___ QUOTED PASSAGE ___

Atlanta Opera has dusted off C. David Higgins’ 15-year-old sets — towering walls adorned with hieroglyphics — and added new elements such as dazzling projections by Nicholas Hussong. The result is often eye-popping. Cute animal puppets in a range of sizes contribute to the delightful spirit of this production.

Director Tomer Zvulun brings a lively momentum to the production, which takes a few appropriate liberties with Emanuel Schikaneder’s libretto. He adds some pleasing contemporary references: A nod to Chick-fil-A is particularly amusing.

He also cuts some elements that modern audiences may find offensive. The original “Magic Flute” includes culturally insensitive material, such as portraying the petty villain Monostatos as a slave and the only Black character in the opera, one deemed to be inferior to the European characters. In this production, racial elements are excluded and Monostatos is played by a white singer.

The perennially popular opera, sung here in German with English subtitles, centers on Prince Tamino (Santiago Ballerini, with a ringing tenor), who journeys to save the Queen of the Night’s daughter, Pamina (the opulent soprano Mei Gui Zhang).

___ COLLECTED DATA ___

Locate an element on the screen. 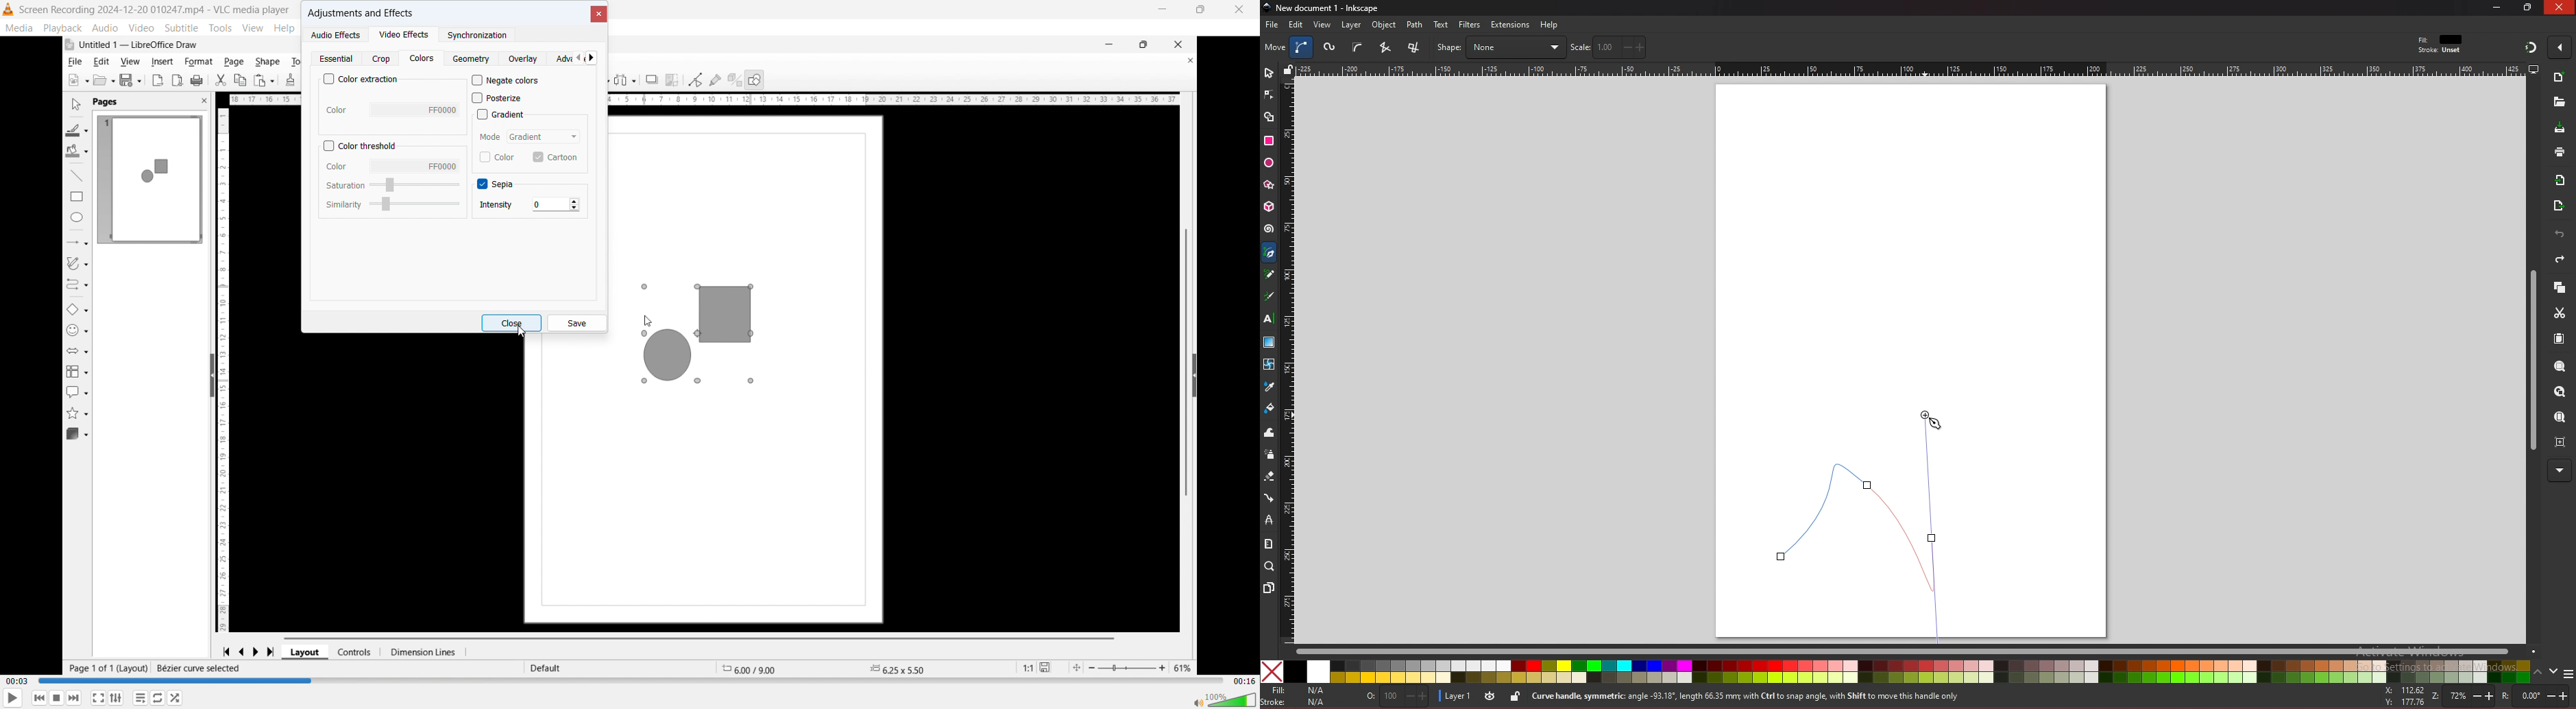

___

TASK INSTRUCTIONS >>
A) In the opera review, who made the projections added to the production?
B) Write out the stretch of the opera review from "He also cuts" through "a white singer.".
The material placed after the opera review is separate from it.

SOLVED PROBLEMS >>
A) Nicholas Hussong

B)
He also cuts some elements that modern audiences may find offensive. The original “Magic Flute” includes culturally insensitive material, such as portraying the petty villain Monostatos as a slave and the only Black character in the opera, one deemed to be inferior to the European characters. In this production, racial elements are excluded and Monostatos is played by a white singer.